> Data supplied

=======

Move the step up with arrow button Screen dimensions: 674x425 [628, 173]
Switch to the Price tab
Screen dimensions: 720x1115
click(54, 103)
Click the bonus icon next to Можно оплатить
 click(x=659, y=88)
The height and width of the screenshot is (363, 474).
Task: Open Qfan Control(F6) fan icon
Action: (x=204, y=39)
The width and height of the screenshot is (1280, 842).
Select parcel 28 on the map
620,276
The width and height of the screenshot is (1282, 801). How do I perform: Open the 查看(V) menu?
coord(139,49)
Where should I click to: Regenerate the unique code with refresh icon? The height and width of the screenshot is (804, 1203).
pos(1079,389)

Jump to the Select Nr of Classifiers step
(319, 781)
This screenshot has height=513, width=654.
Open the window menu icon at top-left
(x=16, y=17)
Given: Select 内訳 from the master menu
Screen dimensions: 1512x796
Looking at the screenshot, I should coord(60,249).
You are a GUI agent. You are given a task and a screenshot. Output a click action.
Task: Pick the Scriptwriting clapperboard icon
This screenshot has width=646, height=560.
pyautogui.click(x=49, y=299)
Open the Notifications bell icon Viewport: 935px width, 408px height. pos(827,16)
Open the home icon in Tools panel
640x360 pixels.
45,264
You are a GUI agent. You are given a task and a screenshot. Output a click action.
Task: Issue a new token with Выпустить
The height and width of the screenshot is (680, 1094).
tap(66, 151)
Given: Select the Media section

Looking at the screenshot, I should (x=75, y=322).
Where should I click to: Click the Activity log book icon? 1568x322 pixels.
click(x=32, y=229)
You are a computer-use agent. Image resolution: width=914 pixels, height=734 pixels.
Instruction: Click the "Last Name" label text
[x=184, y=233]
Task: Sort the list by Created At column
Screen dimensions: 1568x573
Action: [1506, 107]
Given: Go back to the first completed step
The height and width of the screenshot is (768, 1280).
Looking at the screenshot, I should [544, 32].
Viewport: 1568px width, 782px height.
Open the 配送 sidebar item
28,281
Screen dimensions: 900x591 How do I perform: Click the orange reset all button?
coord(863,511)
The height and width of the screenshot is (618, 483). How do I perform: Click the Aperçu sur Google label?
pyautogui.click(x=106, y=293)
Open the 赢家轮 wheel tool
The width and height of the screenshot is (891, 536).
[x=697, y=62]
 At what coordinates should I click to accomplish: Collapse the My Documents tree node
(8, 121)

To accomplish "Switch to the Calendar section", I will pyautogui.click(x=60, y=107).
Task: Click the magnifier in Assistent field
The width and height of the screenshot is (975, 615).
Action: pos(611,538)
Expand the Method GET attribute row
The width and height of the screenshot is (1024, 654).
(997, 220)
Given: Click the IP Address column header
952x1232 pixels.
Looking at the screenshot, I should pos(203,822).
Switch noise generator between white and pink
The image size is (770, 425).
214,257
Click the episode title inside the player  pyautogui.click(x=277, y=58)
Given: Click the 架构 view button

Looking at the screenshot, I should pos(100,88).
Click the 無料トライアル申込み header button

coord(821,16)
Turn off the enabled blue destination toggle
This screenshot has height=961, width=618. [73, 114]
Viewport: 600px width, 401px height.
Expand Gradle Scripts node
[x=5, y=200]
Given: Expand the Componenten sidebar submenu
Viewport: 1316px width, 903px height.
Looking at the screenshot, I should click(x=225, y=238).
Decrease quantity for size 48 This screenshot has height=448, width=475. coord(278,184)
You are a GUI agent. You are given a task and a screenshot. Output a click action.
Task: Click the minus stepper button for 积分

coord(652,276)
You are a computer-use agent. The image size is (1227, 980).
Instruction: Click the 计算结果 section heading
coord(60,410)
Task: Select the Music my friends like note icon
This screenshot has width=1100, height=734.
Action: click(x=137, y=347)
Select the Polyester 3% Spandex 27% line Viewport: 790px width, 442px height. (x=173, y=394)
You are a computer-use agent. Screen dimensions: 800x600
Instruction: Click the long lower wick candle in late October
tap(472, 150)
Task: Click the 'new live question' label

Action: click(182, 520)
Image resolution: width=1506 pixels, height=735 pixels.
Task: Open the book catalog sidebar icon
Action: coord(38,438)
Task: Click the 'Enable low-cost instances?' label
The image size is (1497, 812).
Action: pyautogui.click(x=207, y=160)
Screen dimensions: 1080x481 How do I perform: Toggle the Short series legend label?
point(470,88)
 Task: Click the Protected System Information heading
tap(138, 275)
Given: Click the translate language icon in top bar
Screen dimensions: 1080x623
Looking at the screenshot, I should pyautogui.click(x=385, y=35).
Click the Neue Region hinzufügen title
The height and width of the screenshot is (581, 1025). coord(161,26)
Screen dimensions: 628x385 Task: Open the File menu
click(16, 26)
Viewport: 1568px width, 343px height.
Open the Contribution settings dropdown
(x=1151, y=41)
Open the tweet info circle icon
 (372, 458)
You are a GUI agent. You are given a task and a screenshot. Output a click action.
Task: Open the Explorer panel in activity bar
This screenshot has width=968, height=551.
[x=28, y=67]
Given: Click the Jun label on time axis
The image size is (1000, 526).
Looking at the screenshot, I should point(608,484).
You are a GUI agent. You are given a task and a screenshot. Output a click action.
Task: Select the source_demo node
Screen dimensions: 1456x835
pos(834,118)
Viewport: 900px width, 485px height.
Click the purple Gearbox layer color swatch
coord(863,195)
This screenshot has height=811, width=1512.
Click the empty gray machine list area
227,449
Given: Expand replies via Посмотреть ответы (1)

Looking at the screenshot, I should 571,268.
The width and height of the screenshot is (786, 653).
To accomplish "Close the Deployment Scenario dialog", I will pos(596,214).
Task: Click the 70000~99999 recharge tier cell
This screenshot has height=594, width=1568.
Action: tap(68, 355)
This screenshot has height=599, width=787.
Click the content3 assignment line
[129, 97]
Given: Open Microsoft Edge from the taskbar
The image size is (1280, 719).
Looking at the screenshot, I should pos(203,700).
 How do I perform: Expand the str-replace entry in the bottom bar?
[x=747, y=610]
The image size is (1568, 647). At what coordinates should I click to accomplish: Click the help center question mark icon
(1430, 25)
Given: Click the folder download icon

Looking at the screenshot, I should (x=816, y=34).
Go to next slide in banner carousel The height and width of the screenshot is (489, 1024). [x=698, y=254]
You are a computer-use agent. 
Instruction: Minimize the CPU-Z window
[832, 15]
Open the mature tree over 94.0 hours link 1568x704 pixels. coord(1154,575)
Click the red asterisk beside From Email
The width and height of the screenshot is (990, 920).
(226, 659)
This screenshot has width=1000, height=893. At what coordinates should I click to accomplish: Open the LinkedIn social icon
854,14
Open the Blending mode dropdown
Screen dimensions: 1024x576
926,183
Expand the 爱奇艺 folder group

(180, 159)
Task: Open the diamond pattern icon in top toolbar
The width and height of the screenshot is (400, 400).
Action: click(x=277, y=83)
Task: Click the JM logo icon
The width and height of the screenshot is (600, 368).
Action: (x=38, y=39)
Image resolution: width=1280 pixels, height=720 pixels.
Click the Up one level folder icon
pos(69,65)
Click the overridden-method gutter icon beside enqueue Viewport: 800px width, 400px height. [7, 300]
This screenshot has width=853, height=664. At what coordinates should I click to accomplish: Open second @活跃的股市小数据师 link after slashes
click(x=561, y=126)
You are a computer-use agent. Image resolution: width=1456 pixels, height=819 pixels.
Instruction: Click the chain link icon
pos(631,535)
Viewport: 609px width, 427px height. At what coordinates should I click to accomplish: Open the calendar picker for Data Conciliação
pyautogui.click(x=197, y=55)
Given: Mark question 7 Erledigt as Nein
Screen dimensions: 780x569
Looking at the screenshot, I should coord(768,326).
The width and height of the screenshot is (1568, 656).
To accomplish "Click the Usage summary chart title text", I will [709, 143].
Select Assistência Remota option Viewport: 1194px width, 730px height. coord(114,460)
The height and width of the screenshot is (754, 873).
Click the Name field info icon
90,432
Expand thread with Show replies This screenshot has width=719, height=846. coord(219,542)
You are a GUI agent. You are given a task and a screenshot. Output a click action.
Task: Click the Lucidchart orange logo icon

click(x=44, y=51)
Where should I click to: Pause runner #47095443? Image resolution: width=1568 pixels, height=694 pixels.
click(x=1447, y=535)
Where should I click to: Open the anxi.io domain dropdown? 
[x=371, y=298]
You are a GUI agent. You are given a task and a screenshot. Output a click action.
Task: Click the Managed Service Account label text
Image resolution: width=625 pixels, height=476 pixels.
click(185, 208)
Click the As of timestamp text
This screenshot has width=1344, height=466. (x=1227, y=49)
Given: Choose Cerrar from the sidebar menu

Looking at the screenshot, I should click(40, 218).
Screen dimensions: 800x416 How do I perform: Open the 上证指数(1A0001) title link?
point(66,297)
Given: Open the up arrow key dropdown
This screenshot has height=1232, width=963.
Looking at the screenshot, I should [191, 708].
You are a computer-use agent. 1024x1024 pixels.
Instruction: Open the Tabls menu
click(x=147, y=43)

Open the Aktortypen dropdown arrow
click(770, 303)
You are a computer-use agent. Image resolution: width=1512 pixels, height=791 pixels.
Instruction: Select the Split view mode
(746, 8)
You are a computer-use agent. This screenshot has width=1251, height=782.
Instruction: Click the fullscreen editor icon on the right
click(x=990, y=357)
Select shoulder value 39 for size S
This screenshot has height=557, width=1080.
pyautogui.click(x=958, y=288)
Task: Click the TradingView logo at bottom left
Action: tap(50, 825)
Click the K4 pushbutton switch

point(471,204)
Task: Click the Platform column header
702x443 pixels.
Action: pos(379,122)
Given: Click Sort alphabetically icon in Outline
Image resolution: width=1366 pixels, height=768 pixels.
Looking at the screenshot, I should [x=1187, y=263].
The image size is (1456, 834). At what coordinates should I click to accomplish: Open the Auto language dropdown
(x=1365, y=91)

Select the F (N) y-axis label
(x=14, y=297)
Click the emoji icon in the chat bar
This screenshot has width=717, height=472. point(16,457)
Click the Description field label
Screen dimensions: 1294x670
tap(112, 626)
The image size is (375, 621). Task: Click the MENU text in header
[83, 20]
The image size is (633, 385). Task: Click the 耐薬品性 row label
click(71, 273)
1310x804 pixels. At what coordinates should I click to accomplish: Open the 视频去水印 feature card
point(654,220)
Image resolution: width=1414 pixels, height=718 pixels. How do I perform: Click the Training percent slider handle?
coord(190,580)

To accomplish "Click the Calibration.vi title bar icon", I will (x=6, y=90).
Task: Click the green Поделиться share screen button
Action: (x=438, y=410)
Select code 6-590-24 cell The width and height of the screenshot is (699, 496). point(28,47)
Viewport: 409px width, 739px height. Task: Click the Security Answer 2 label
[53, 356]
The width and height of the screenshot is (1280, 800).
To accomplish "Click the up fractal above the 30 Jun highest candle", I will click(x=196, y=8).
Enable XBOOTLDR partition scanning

=======

> Exercise goal
From the data above, reproduce word for word the lines running from the line with "Viewport: 1568px width, 782px height." to the line with "You are a computer-use agent. Screen", ends included.

> Response to the exercise
Viewport: 1568px width, 782px height.
Open the 配送 sidebar item
28,281
Screen dimensions: 900x591 How do I perform: Click the orange reset all button?
coord(863,511)
The height and width of the screenshot is (618, 483). How do I perform: Click the Aperçu sur Google label?
pyautogui.click(x=106, y=293)
Open the 赢家轮 wheel tool
The width and height of the screenshot is (891, 536).
[x=697, y=62]
 At what coordinates should I click to accomplish: Collapse the My Documents tree node
(8, 121)

To accomplish "Switch to the Calendar section", I will pyautogui.click(x=60, y=107).
Task: Click the magnifier in Assistent field
The width and height of the screenshot is (975, 615).
Action: pos(611,538)
Expand the Method GET attribute row
The width and height of the screenshot is (1024, 654).
(997, 220)
Given: Click the IP Address column header
952x1232 pixels.
Looking at the screenshot, I should pos(203,822).
Switch noise generator between white and pink
The image size is (770, 425).
214,257
Click the episode title inside the player  pyautogui.click(x=277, y=58)
Given: Click the 架构 view button

Looking at the screenshot, I should pos(100,88).
Click the 無料トライアル申込み header button

coord(821,16)
Turn off the enabled blue destination toggle
This screenshot has height=961, width=618. [73, 114]
Viewport: 600px width, 401px height.
Expand Gradle Scripts node
[x=5, y=200]
Given: Expand the Componenten sidebar submenu
Viewport: 1316px width, 903px height.
Looking at the screenshot, I should click(x=225, y=238).
Decrease quantity for size 48 This screenshot has height=448, width=475. coord(278,184)
You are a GUI agent. You are given a task and a screenshot. Output a click action.
Task: Click the minus stepper button for 积分

coord(652,276)
You are a computer-use agent. The image size is (1227, 980).
Instruction: Click the 计算结果 section heading
coord(60,410)
Task: Select the Music my friends like note icon
This screenshot has width=1100, height=734.
Action: click(x=137, y=347)
Select the Polyester 3% Spandex 27% line Viewport: 790px width, 442px height. (x=173, y=394)
You are a computer-use agent. Screen dimensions: 800x600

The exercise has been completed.